-- Set task --
Copy out word for word everything in the material from the line containing "Given: Open the" down to the line containing "(x=253, y=192)", including both of those lines.

-- Records shown --
** BEGIN **

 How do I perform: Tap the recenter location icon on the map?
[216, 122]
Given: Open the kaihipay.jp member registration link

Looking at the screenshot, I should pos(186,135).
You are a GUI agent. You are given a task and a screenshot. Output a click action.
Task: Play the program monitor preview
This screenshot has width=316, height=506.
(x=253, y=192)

** END **
** BEGIN **

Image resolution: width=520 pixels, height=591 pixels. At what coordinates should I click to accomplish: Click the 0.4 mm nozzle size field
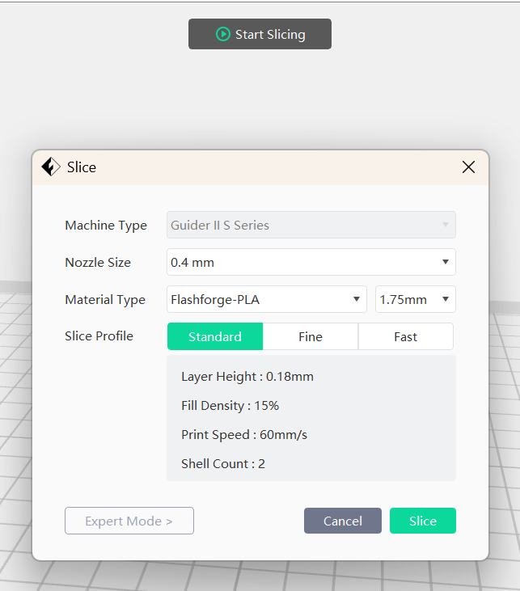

** END **
** BEGIN **

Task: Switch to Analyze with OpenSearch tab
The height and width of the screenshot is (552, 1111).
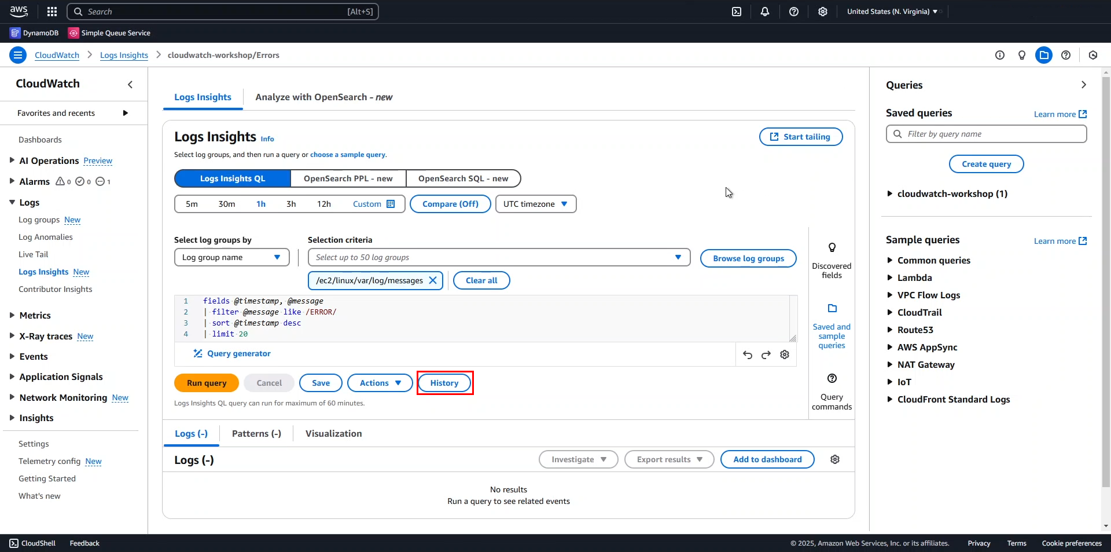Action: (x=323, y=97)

** END **

-- Answer to this problem --
Given: Open the kaihipay.jp member registration link

Looking at the screenshot, I should pos(186,135).
You are a GUI agent. You are given a task and a screenshot. Output a click action.
Task: Play the program monitor preview
This screenshot has width=316, height=506.
(x=253, y=192)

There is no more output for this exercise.